Empathy has long been regarded as one of the key foundational concepts in morality. In recent years, certain scientists studying the biological roots of morality and the inner workings of the brain have expanded the role of empathy. They argue that empathy forms the basis for much of our moral decisions and actions.

But perhaps we ought to skeptical of claims that empathy is or should be the most important  factor in morality. At least that’s what David Brooks of the New York Times argues in his latest column:

There’s a lot of truth to all this. We do have mirror neurons in our heads. People who are empathetic are more sensitive to the perspectives and sufferings of others. They are more likely to make compassionate moral judgments.

The problem comes when we try to turn feeling into action. Empathy makes you more aware of other people’s suffering, but it’s not clear it actually motivates you to take moral action or prevents you from taking immoral action.

Empathy orients you toward moral action, but it doesn’t seem to help much when that action comes at a personal cost.

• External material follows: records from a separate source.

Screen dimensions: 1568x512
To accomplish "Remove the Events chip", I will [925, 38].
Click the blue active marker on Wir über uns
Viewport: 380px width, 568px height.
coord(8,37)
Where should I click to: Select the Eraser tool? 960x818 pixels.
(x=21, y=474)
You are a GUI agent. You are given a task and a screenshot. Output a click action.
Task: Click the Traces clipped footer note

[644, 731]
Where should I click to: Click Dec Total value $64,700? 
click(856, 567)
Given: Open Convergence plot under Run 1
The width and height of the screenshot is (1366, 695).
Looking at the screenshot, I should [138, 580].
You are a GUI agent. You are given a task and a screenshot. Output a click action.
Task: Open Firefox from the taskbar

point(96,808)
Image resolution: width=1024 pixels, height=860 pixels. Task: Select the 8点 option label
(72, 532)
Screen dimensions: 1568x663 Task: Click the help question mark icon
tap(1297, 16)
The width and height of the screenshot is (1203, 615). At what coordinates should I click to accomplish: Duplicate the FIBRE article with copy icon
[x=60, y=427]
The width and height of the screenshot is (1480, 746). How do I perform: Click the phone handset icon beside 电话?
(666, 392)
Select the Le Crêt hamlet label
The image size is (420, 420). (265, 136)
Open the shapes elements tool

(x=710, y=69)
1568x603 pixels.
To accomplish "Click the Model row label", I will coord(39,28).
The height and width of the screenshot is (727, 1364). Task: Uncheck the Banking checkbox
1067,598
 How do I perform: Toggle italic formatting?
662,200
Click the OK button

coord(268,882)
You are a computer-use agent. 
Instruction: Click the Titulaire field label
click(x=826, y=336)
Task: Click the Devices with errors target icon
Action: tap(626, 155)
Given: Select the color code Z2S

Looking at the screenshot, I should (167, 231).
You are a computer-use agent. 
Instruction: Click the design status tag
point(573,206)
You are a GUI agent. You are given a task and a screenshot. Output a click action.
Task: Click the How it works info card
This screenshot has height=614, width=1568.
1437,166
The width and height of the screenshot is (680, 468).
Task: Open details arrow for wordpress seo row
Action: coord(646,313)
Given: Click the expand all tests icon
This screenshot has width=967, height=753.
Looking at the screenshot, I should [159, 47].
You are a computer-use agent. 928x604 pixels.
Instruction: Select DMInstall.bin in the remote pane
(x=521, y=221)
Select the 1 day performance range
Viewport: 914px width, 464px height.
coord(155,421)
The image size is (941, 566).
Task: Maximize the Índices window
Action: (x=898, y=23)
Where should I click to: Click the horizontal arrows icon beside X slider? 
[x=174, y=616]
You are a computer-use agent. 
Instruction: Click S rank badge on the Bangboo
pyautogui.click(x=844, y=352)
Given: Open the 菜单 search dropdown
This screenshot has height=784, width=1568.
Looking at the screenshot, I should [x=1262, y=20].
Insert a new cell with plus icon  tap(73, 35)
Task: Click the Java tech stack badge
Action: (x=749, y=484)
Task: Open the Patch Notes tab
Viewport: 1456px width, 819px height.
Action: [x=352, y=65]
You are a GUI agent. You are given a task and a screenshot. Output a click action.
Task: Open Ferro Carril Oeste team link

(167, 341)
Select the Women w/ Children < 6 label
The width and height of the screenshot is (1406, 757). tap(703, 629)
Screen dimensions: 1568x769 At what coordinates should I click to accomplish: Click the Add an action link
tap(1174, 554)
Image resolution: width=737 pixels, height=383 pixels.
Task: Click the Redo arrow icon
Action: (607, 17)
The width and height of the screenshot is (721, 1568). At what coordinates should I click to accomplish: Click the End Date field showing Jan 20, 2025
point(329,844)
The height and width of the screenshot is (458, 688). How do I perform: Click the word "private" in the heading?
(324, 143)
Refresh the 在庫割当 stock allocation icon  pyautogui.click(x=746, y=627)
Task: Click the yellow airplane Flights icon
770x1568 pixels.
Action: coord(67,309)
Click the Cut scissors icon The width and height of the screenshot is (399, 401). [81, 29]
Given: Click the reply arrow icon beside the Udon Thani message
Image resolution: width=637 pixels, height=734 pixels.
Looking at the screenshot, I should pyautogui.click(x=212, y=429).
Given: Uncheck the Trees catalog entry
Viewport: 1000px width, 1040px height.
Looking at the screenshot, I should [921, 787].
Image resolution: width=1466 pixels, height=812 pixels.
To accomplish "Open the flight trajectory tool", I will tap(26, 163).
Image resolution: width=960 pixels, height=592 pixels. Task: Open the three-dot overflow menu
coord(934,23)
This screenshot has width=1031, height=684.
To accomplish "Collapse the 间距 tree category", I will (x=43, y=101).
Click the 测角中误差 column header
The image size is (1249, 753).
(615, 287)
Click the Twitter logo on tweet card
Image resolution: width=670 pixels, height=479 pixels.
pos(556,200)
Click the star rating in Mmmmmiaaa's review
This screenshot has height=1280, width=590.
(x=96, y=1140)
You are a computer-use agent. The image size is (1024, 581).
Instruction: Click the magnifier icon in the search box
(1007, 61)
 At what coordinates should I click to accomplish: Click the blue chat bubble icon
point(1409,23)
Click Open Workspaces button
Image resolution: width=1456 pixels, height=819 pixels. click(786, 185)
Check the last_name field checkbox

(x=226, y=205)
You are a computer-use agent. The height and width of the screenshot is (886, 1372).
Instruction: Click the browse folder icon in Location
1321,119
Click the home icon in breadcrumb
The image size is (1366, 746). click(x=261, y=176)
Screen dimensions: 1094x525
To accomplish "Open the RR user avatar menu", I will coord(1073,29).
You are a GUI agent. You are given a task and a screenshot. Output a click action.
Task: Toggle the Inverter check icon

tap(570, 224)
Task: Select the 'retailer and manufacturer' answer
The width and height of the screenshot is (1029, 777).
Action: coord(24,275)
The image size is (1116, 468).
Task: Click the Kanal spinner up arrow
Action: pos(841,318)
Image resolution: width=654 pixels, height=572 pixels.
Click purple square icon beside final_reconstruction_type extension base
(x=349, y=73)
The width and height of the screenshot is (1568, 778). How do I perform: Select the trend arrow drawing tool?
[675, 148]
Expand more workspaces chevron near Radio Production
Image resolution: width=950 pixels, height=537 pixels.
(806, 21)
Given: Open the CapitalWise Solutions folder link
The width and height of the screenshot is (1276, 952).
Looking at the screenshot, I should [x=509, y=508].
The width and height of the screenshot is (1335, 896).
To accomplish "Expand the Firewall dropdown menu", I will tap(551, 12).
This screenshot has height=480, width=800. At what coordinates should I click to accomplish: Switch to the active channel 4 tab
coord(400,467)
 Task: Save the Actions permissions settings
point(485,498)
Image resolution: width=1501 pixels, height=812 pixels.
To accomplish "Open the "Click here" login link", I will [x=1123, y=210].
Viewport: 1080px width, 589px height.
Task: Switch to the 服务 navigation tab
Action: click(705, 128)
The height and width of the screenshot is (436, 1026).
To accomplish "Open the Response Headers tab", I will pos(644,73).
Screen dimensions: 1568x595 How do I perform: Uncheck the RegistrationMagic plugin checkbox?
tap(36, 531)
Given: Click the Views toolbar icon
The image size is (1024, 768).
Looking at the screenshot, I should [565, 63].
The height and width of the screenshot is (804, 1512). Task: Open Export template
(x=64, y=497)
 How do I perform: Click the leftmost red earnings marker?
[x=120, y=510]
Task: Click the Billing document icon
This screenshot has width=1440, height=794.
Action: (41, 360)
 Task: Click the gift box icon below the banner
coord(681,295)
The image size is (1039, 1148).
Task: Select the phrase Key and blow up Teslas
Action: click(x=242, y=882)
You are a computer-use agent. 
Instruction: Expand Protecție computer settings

You may feel a pang for the homeless guy on the other side of the street, but the odds are that you are not going to cross the street to give him a dollar.

What does Brooks propose as a compliment to empathy? Read more here.

Interestingly enough, the article I posted yesterday made an even bolder claim: not that empathy is insufficient for morality, but that it might actually work against us in trying to make morally “correct” decisions.

As I said, I’ll likely have an essay on this issue soon.